EXERCISE DETAILS.
Put the part of the data that opens with the line containing "Expand the arrow" and closes with the line containing "Click hips value" into a JSON list of strings, one string per line.
-- begin EXTRACTED DATA --
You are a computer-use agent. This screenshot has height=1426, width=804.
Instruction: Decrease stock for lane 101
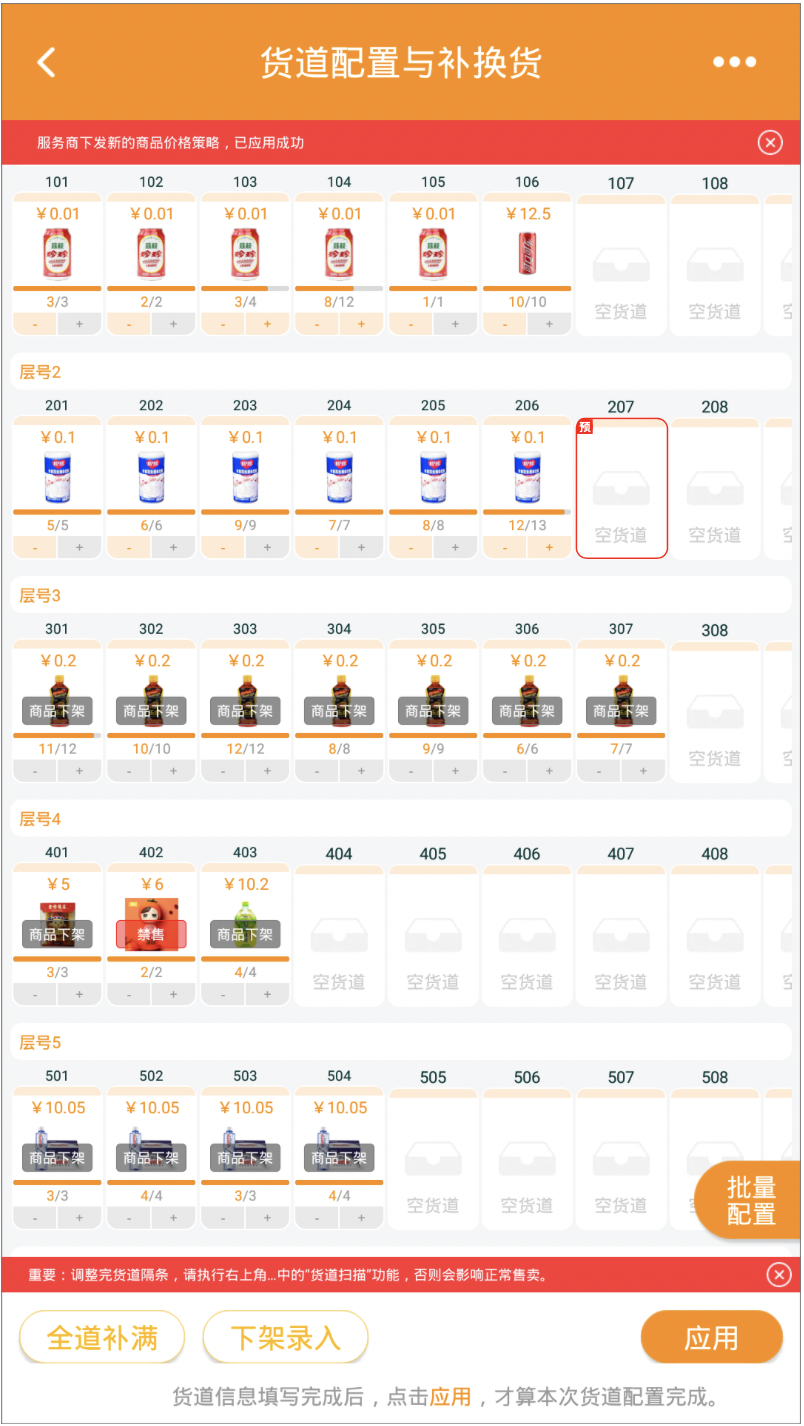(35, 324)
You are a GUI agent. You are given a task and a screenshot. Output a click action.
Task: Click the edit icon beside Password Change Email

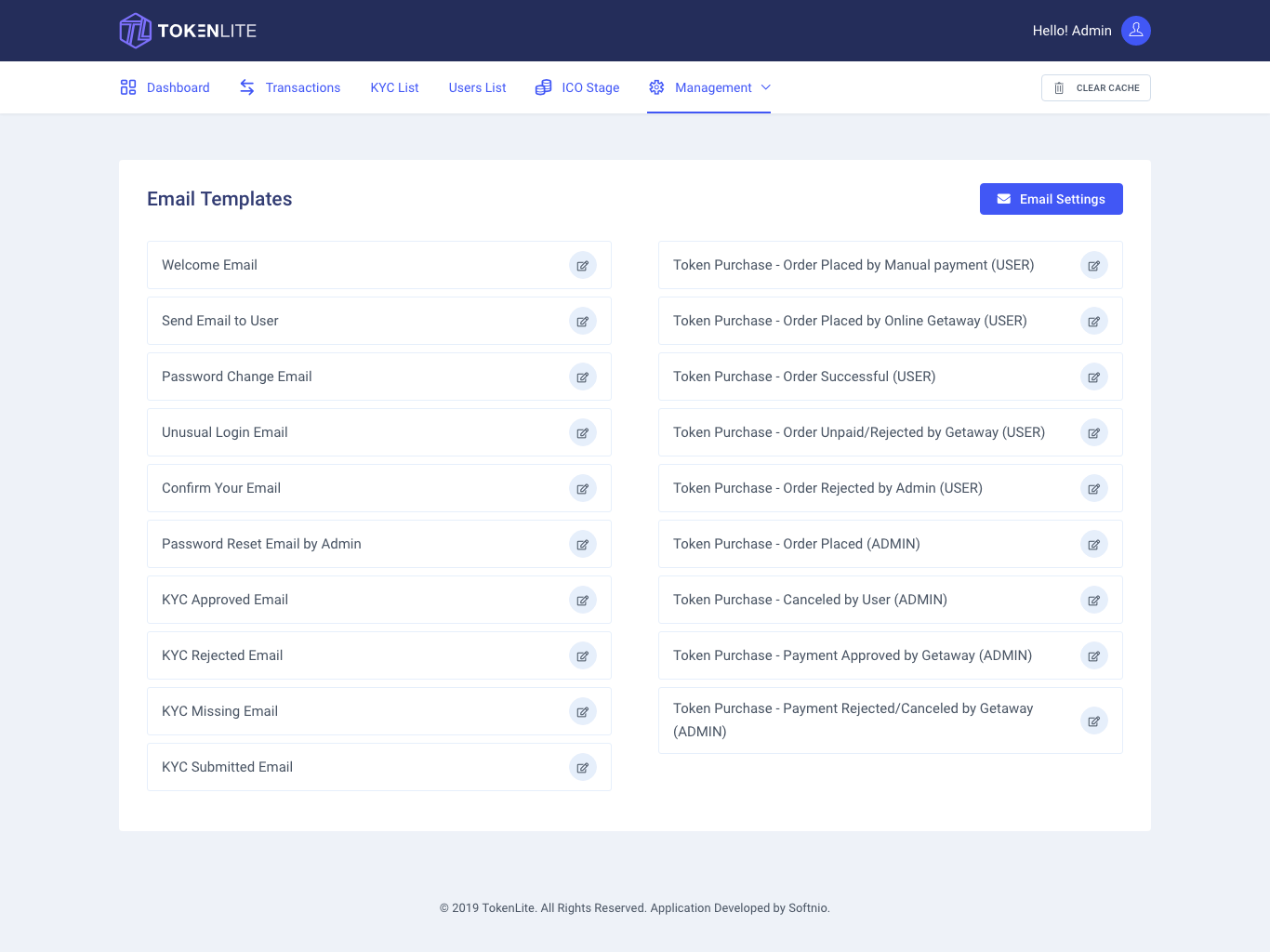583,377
-- end EXTRACTED DATA --
-- begin EXTRACTED DATA --
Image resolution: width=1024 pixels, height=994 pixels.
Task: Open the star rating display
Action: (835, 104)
-- end EXTRACTED DATA --
-- begin EXTRACTED DATA --
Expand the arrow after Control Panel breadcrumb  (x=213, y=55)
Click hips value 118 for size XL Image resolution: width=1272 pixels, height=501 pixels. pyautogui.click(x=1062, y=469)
-- end EXTRACTED DATA --
EXERCISE OUTPUT.
[
  "Expand the arrow after Control Panel breadcrumb  (x=213, y=55)",
  "Click hips value 118 for size XL Image resolution: width=1272 pixels, height=501 pixels. pyautogui.click(x=1062, y=469)"
]